** Begin Data entries **
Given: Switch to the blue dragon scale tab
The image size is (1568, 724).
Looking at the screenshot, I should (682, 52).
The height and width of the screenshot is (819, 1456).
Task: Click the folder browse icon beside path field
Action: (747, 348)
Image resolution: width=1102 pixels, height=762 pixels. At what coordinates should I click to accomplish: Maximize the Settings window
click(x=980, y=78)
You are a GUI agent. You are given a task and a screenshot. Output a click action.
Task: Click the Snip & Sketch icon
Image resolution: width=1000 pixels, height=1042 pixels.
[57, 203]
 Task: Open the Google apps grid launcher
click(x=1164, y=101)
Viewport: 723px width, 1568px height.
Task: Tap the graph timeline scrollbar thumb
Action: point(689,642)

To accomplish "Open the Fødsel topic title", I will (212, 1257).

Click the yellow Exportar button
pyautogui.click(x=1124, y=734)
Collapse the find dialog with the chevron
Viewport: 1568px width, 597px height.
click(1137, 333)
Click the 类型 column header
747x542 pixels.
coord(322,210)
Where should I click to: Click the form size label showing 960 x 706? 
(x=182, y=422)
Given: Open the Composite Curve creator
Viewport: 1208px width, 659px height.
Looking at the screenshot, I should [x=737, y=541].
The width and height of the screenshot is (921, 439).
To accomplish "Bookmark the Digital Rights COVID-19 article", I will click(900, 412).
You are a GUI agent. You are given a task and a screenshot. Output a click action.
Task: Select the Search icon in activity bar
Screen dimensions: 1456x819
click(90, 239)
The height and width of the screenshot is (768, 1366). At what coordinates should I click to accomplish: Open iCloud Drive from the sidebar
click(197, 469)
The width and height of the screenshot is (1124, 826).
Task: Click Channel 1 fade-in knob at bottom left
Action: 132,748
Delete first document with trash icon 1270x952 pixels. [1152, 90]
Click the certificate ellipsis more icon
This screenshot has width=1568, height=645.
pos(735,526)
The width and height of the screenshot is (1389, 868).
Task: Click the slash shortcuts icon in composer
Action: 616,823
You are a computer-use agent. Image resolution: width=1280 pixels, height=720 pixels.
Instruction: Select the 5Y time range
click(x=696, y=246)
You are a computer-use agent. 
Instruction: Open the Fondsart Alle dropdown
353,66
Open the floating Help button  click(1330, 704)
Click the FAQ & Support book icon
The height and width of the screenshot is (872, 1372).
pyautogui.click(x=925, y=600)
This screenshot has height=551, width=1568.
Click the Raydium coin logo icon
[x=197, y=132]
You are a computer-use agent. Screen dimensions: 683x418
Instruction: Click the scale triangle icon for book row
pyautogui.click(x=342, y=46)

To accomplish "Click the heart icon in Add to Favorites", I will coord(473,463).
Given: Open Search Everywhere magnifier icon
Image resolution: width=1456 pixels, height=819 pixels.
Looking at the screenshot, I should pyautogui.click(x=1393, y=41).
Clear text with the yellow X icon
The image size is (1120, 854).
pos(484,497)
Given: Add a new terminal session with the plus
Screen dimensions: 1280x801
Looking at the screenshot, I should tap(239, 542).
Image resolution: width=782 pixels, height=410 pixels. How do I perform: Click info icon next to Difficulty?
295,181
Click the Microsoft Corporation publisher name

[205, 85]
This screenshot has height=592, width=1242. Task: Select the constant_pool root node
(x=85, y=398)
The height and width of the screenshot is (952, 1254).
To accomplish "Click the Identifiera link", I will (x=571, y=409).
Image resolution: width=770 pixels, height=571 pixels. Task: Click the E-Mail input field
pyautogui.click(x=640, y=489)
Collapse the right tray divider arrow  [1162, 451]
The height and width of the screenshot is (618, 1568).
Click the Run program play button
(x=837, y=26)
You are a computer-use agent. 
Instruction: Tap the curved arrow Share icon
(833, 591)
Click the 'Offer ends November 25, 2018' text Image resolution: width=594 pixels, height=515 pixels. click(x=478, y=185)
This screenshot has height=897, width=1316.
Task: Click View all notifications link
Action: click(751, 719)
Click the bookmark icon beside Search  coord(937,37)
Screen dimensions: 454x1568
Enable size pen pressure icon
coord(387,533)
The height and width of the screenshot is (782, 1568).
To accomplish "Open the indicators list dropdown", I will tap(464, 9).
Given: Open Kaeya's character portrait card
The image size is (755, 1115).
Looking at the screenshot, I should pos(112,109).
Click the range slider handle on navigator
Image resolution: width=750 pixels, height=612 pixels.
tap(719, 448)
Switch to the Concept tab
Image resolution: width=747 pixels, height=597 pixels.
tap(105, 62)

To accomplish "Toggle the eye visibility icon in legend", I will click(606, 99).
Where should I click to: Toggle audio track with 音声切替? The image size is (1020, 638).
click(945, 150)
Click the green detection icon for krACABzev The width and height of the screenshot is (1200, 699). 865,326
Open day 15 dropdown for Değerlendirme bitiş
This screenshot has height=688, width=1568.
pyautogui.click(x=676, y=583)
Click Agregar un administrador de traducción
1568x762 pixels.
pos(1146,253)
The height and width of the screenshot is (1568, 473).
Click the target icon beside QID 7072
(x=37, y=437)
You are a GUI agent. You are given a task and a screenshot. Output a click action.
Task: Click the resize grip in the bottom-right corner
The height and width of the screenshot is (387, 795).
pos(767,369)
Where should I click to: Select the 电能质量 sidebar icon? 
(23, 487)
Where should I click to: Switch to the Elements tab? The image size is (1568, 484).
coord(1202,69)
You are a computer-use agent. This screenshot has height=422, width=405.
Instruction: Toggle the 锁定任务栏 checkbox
** End Data entries **
* _Exercise details_: Reproduce all of these records verbatim, keeping every line, character, and line break unchanged.

* _Finished task_:
Given: Switch to the blue dragon scale tab
The image size is (1568, 724).
Looking at the screenshot, I should (682, 52).
The height and width of the screenshot is (819, 1456).
Task: Click the folder browse icon beside path field
Action: (747, 348)
Image resolution: width=1102 pixels, height=762 pixels. At what coordinates should I click to accomplish: Maximize the Settings window
click(x=980, y=78)
You are a GUI agent. You are given a task and a screenshot. Output a click action.
Task: Click the Snip & Sketch icon
Image resolution: width=1000 pixels, height=1042 pixels.
[57, 203]
 Task: Open the Google apps grid launcher
click(x=1164, y=101)
Viewport: 723px width, 1568px height.
Task: Tap the graph timeline scrollbar thumb
Action: point(689,642)

To accomplish "Open the Fødsel topic title", I will (212, 1257).

Click the yellow Exportar button
pyautogui.click(x=1124, y=734)
Collapse the find dialog with the chevron
Viewport: 1568px width, 597px height.
click(1137, 333)
Click the 类型 column header
747x542 pixels.
coord(322,210)
Where should I click to: Click the form size label showing 960 x 706? 
(x=182, y=422)
Given: Open the Composite Curve creator
Viewport: 1208px width, 659px height.
Looking at the screenshot, I should [x=737, y=541].
The width and height of the screenshot is (921, 439).
To accomplish "Bookmark the Digital Rights COVID-19 article", I will click(900, 412).
You are a GUI agent. You are given a task and a screenshot. Output a click action.
Task: Select the Search icon in activity bar
Screen dimensions: 1456x819
click(90, 239)
The height and width of the screenshot is (768, 1366). At what coordinates should I click to accomplish: Open iCloud Drive from the sidebar
click(197, 469)
The width and height of the screenshot is (1124, 826).
Task: Click Channel 1 fade-in knob at bottom left
Action: 132,748
Delete first document with trash icon 1270x952 pixels. [1152, 90]
Click the certificate ellipsis more icon
This screenshot has width=1568, height=645.
pos(735,526)
The width and height of the screenshot is (1389, 868).
Task: Click the slash shortcuts icon in composer
Action: 616,823
You are a computer-use agent. Image resolution: width=1280 pixels, height=720 pixels.
Instruction: Select the 5Y time range
click(x=696, y=246)
You are a computer-use agent. 
Instruction: Open the Fondsart Alle dropdown
353,66
Open the floating Help button  click(1330, 704)
Click the FAQ & Support book icon
The height and width of the screenshot is (872, 1372).
pyautogui.click(x=925, y=600)
This screenshot has height=551, width=1568.
Click the Raydium coin logo icon
[x=197, y=132]
You are a computer-use agent. Screen dimensions: 683x418
Instruction: Click the scale triangle icon for book row
pyautogui.click(x=342, y=46)

To accomplish "Click the heart icon in Add to Favorites", I will coord(473,463).
Given: Open Search Everywhere magnifier icon
Image resolution: width=1456 pixels, height=819 pixels.
Looking at the screenshot, I should pyautogui.click(x=1393, y=41).
Clear text with the yellow X icon
The image size is (1120, 854).
pos(484,497)
Given: Add a new terminal session with the plus
Screen dimensions: 1280x801
Looking at the screenshot, I should tap(239, 542).
Image resolution: width=782 pixels, height=410 pixels. How do I perform: Click info icon next to Difficulty?
295,181
Click the Microsoft Corporation publisher name

[205, 85]
This screenshot has height=592, width=1242. Task: Select the constant_pool root node
(x=85, y=398)
The height and width of the screenshot is (952, 1254).
To accomplish "Click the Identifiera link", I will (x=571, y=409).
Image resolution: width=770 pixels, height=571 pixels. Task: Click the E-Mail input field
pyautogui.click(x=640, y=489)
Collapse the right tray divider arrow  [1162, 451]
The height and width of the screenshot is (618, 1568).
Click the Run program play button
(x=837, y=26)
You are a computer-use agent. 
Instruction: Tap the curved arrow Share icon
(833, 591)
Click the 'Offer ends November 25, 2018' text Image resolution: width=594 pixels, height=515 pixels. click(x=478, y=185)
This screenshot has height=897, width=1316.
Task: Click View all notifications link
Action: click(751, 719)
Click the bookmark icon beside Search  coord(937,37)
Screen dimensions: 454x1568
Enable size pen pressure icon
coord(387,533)
The height and width of the screenshot is (782, 1568).
To accomplish "Open the indicators list dropdown", I will tap(464, 9).
Given: Open Kaeya's character portrait card
The image size is (755, 1115).
Looking at the screenshot, I should pos(112,109).
Click the range slider handle on navigator
Image resolution: width=750 pixels, height=612 pixels.
tap(719, 448)
Switch to the Concept tab
Image resolution: width=747 pixels, height=597 pixels.
tap(105, 62)

To accomplish "Toggle the eye visibility icon in legend", I will click(606, 99).
Where should I click to: Toggle audio track with 音声切替? The image size is (1020, 638).
click(945, 150)
Click the green detection icon for krACABzev The width and height of the screenshot is (1200, 699). 865,326
Open day 15 dropdown for Değerlendirme bitiş
This screenshot has height=688, width=1568.
pyautogui.click(x=676, y=583)
Click Agregar un administrador de traducción
1568x762 pixels.
pos(1146,253)
The height and width of the screenshot is (1568, 473).
Click the target icon beside QID 7072
(x=37, y=437)
You are a GUI agent. You are given a task and a screenshot. Output a click action.
Task: Click the resize grip in the bottom-right corner
The height and width of the screenshot is (387, 795).
pos(767,369)
Where should I click to: Select the 电能质量 sidebar icon? 
(23, 487)
Where should I click to: Switch to the Elements tab? The image size is (1568, 484).
coord(1202,69)
You are a computer-use agent. This screenshot has height=422, width=405.
Instruction: Toggle the 锁定任务栏 checkbox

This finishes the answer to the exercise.